▶ [EXERCISE DETAILS] Which of the lines below contain the word "title"? Pick those out and copy each one in full.

(Data entries)
— start —

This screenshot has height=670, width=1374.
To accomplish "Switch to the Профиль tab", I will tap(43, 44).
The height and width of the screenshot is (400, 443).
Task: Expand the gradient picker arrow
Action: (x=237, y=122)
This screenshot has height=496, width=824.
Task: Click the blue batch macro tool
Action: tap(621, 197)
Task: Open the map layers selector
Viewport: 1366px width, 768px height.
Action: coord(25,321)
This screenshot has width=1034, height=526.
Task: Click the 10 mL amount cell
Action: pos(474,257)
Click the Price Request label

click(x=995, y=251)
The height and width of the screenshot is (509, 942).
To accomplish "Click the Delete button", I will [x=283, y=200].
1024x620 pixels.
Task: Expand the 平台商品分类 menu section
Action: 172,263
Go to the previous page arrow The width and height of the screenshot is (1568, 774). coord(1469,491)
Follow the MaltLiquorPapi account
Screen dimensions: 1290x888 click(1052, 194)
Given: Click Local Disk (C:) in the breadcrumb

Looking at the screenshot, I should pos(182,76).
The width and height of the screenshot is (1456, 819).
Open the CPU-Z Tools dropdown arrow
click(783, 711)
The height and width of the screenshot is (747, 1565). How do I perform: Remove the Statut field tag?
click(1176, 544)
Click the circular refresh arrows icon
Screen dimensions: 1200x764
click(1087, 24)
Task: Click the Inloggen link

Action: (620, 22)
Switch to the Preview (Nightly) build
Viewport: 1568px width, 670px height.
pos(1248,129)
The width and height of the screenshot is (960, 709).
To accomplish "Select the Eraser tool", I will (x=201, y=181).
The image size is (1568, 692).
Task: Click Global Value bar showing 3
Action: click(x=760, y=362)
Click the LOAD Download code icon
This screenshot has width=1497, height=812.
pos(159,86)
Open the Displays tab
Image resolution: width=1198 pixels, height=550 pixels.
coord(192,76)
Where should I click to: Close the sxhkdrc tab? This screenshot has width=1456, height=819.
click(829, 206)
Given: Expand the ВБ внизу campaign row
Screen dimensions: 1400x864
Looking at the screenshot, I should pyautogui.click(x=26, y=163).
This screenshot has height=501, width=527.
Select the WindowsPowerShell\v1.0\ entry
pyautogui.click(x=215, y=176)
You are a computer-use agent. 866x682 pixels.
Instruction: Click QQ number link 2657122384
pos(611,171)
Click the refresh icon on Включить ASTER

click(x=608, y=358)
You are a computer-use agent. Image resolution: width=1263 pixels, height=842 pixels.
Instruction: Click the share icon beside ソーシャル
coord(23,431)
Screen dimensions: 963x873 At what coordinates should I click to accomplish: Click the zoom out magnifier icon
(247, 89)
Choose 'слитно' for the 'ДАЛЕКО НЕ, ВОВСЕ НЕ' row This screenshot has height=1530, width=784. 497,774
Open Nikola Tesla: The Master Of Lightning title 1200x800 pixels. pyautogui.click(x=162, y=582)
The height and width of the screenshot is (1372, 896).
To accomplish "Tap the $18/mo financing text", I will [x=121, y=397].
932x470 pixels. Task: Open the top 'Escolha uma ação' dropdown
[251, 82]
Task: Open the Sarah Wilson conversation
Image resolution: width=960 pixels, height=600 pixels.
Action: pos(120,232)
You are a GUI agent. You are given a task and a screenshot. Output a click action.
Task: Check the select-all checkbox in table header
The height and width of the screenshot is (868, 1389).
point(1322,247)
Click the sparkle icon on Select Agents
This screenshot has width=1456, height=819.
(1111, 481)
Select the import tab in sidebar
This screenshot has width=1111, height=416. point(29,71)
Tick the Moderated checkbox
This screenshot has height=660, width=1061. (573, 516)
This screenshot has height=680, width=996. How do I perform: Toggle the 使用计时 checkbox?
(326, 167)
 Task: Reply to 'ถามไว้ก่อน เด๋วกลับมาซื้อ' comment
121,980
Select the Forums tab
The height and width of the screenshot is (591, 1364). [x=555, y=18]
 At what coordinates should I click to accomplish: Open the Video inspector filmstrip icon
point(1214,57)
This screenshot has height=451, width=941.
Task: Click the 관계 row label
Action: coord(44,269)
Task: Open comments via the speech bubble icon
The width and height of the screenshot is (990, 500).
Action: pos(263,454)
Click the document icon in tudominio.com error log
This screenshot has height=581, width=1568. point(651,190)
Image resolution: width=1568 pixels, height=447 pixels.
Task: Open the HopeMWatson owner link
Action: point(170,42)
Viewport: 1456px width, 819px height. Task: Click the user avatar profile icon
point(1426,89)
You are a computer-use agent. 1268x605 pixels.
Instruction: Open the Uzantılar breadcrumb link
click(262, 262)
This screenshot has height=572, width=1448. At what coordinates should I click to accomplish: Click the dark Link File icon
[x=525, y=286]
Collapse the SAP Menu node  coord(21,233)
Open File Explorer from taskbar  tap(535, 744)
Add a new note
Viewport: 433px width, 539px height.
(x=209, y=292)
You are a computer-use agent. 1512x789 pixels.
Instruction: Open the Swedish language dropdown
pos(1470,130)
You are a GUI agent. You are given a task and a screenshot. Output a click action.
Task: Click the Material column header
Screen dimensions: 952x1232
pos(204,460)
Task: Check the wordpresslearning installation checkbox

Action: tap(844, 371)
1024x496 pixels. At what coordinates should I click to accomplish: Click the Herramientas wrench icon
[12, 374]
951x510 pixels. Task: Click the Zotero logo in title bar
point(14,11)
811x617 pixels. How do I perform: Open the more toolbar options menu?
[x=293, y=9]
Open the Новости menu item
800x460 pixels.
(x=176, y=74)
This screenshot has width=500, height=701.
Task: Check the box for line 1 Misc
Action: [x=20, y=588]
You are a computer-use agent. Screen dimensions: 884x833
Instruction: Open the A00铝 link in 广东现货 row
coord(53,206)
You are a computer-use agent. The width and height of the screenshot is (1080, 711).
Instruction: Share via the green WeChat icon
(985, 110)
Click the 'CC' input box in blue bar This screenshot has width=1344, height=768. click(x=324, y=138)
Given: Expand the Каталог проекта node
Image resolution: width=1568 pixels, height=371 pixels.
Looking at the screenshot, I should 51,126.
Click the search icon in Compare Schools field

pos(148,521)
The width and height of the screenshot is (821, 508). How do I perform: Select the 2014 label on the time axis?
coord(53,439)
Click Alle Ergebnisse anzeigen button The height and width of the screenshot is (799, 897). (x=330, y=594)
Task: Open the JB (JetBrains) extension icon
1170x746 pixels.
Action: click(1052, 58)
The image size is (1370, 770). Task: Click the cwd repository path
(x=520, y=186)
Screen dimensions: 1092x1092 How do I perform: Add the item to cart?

— end —

▶ [FINAL RESULT]
Open Nikola Tesla: The Master Of Lightning title 1200x800 pixels. pyautogui.click(x=162, y=582)
951x510 pixels. Task: Click the Zotero logo in title bar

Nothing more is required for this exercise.